On some firearms the trigger break will come as a surprise, much like the proverbial glass rod cracking. On others, it will feel like you are pushing a concrete block up a long sandy ramp. Regardless, you must strive to pull the trigger with a steady, unwavering motion, the same way every time. Anything else simply won’t work if you want accurate results.

Finger placement on the trigger is important. With most rifles and single-action pistols, placing only the pad of your finger on the trigger works best. Putting any more of your digit onto the trigger will likely cause the weapon to move in some unintended direction as you fire it. You also want to place your finger so it engages the trigger at a 90-degree angle to the bore of the gun as other angles tend to impart varying degrees of muzzle movement.


When shooting a double-action revolver or pistol, you’ll need to place the first joint of your finger on the trigger in order to have enough strength to pull the heavier trigger. It’s more challenging to maintain proper trigger squeeze, but it is possible.

With practice, you will be able to almost tell the exact instant the hammer will fall on your particular gun. Once you’ve reached this level of proficiency, avoid the temptation to “Stage the trigger,” as anticipation of the shot is another common contributor to poor accuracy. Don’t worry about exactly when the gun will fire. Just start and keep squeezing the trigger — properly — until it happens.
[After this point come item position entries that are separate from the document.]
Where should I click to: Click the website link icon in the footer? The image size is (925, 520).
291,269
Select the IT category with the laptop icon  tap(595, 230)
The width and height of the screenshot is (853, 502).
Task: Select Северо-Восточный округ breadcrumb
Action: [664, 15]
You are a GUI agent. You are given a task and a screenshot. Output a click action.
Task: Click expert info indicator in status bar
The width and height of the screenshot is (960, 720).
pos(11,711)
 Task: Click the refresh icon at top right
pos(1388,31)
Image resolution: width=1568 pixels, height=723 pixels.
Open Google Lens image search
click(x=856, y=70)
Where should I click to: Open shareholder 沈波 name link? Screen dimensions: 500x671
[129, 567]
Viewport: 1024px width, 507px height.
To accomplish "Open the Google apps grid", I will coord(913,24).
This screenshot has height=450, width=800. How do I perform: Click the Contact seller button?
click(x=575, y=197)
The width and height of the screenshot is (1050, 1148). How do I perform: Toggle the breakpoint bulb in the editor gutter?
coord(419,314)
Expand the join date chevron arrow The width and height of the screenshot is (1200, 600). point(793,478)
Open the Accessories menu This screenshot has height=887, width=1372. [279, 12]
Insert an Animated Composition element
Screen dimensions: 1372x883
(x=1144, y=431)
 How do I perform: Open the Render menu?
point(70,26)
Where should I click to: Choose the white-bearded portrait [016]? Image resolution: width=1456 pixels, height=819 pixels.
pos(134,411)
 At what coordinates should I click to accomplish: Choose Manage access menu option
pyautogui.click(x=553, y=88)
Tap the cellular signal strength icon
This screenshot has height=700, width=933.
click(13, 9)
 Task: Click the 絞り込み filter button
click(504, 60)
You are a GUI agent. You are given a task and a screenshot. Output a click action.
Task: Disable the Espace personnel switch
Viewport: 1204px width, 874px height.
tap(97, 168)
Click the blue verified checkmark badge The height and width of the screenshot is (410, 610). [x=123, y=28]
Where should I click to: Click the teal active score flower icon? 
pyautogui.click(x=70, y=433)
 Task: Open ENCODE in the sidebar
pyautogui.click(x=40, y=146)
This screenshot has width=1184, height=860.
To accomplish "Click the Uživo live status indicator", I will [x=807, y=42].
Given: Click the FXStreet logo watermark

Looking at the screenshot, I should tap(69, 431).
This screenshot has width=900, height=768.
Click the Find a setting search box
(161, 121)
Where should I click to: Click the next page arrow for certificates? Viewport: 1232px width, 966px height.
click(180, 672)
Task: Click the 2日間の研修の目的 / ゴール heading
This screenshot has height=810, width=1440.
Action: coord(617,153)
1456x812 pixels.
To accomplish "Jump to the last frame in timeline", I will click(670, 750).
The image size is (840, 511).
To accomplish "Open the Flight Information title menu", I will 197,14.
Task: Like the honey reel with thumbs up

The Lyman digital trigger gauge is a great way to accurately determine the trigger pull on your firearm.
The old “Mark I” finger just doesn’t cut it.

Flying Finger of Fate

Another common problem is allowing your finger to fly off the trigger after the shot. This will cause difficulties with the follow-up shots because your finger essentially gets a running start from somewhere out in left field, then slams down on the trigger and causes the shot to end up who-knows-where. Instead, just allow the trigger to go far enough forward to reset the action and no further.

Dry-firing practice is an excellent way to hone your trigger control. After making triple-sure your gun is unloaded and pointed in a safe direction, practice pulling the trigger on the empty chamber. If the gun moves at all, start over. An old trick is to balance a dime on the barrel and see if you can pull the trigger without disturbing the coin. Of course, with modern pistols such as GLOCK, you could run a marathon and never dislodge the dime, so don’t cheat yourself!

Many shooters believe a flat-faced trigger, as shown here on a Taurus TX4, helps with accuracy. However, the biggest
contribution comes from good trigger control.

A great way to practice dry firing is by using technological aids such as those made by Mantis. I’m a huge proponent of the Mantis X10 Shooting Performance System and I use it weekly for practice, even if I have been to the range.

One final caution: NEVER attempt to lighten or otherwise “clean up” a trigger yourself without proper training. Though a skilled gunsmith can perform an action job to make the trigger “better” (crisper), allowing a buddy to lighten up the trigger pull or, God forbid, taking a file to the action yourself can result in a smoother trigger. Or, more likely, it’ll end up in a malfunctioning gun or a negligent discharge, resulting in tragedy. Just don’t mess around with trigger assemblies!

Though it might seem like a small thing, trigger pull is the keystone to the entire shooting process. If you can master the simple but not easy task, you will be light years ahead of most shooters.